While Agatha Christie was correct in that you can get atropine from eye drops (they cause dilation of the pupils), she was incorrect when she wrote the poison couldn’t be detected in an autopsy.

The nephew confessed, but not to the murder of his uncle. As the nephew knew his aunt and uncle didn’t drink, he expected them to offer the wine to a friend of his… the intended victim.

References:
https://www.murdermiletours.com/blog/deadly-poisons-used-by-murderers-serial-killers-despots
https://www.thoughtco.com/famous-poisoning-cases-4118225
https://www.theguardian.com/science/blog/2015/dec/24/agatha-christie-christmas-poisoner-murdered-by-the-book
https://listverse.com/2012/12/02/10-poisons-used-to-kill-people/

19 comments on “A to Z Challenge: N (poisons & stories of their use)

  1. Giggling Fattie

    April 16, 2021 at 9:58 pm

    Oooo sneaky! “I know you don’t drink so I shall give you wine, knowing that you will pass it along to this person” 🤭 what a risk! And it didn’t even work!

    • I know! I mean, they could just have easily have shared it with anyone else. And what if they decided to keep i until their nephew came over for dinner, lol? That would have been an interesting conversation!

  2. ah, wrong victim, too bad 🤭 I’m amazed at how many poisons are existing (well 26 at least!), and are used by humans…
    Quilting Patchwork & Appliqué

    • I think the scariest things is how many are readily available (“Q” scares me a lot!).

  3. Of course–Nightshade! Always good to have an opportunity to mention Agatha Christie.

    • Couldn’t let that one slip past 😉 Agatha Christie was my first adult murder mystery author (of course), followed by Dick Francis. Both still favourite reads.

  4. Another fascinating post – why are criminals so silly to keep evidence in their own home. Interestingly atropine is one of the drugs used to treat mushroom poisoning.

    • I guess it’s lucky for the police that criminals aren’t too bright. although maybe if they were smarter they wouldn’t think the answer to their problem was to murder.

  5. A classic, I must have read six or eight epic fantasies with a Deadly Nightshade as the female antagonist.

  6. Belladonna is common where I grew up, and my Mom always told us not to eat the interesting looking berries. It was hard to believe the might have caused harm, but we didn’t want to press our luck.

    Speaking of (bad) luck, how unfortunate that these unsuspecting people drank the wine, and how ironic they really weren’t supposed to. Talk about plans gone bad.

    • Lucky you listened to your mum (I wonder how many kids got sick because they didn’t listen!).

  7. That story is bizarre. Truth is stranger than fiction, huh?

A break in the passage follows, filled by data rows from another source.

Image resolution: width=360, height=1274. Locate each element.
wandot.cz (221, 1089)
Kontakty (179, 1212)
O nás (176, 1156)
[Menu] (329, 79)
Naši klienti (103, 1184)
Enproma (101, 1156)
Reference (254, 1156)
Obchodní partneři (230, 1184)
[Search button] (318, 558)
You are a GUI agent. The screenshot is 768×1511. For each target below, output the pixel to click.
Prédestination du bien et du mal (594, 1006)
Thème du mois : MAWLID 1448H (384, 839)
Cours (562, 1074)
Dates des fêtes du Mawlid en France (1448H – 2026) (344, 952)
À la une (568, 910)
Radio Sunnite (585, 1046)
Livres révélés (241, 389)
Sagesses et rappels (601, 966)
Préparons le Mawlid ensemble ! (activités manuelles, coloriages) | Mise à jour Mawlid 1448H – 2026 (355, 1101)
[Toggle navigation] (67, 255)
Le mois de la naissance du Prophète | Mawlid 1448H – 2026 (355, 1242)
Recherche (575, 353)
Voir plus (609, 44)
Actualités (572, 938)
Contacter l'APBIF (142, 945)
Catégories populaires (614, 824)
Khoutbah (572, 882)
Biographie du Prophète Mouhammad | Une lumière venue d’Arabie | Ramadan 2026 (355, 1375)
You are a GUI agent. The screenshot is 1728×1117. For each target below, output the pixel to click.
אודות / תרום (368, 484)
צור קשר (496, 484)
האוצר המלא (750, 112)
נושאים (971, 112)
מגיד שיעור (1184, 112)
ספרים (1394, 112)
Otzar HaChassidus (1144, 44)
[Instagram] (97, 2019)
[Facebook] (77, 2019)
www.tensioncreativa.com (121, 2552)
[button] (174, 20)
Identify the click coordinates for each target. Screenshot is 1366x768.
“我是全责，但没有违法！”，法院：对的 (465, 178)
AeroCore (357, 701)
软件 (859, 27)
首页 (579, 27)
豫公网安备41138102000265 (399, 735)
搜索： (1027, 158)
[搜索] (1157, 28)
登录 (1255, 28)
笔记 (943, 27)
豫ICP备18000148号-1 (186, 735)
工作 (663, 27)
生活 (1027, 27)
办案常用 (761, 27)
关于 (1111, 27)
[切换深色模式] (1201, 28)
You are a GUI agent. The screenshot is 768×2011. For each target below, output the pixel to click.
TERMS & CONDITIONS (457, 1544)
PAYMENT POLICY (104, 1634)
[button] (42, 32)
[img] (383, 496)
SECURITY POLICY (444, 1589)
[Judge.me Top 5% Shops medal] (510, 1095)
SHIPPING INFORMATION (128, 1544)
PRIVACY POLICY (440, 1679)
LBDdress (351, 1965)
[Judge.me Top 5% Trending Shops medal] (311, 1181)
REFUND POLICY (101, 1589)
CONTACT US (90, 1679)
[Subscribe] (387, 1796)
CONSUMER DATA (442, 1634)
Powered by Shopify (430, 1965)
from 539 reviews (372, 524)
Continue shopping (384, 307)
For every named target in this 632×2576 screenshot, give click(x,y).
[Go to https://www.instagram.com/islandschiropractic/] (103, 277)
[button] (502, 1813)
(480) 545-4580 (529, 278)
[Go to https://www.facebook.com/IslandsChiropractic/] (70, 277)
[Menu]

  8. But belladonna can be used for treating something, right? In a small dose? I seem to think I saw it as an ingredient in some herbal supplement I take. (I might be mixing this up with something else, though.)

    • Yes it is. I think it’s used in a number of treatments, but obviously in very tiny doses.

  9. Wow! I am fascinated by the murder account you give here. And I know the story, so… wow. And, I mean, it was awfully dumb of the nephew to keep the actual book in his home, with passages underlined. And also to be so dumbly-sneaky about getting the poison to the intended victim. Just… wow. Of course, I guess it might have all worked out for him. I guess he was gambling, and lost. But still, so many things could (and did) go wrong.

  10. I didn’t realize both the leaves and berries are toxic!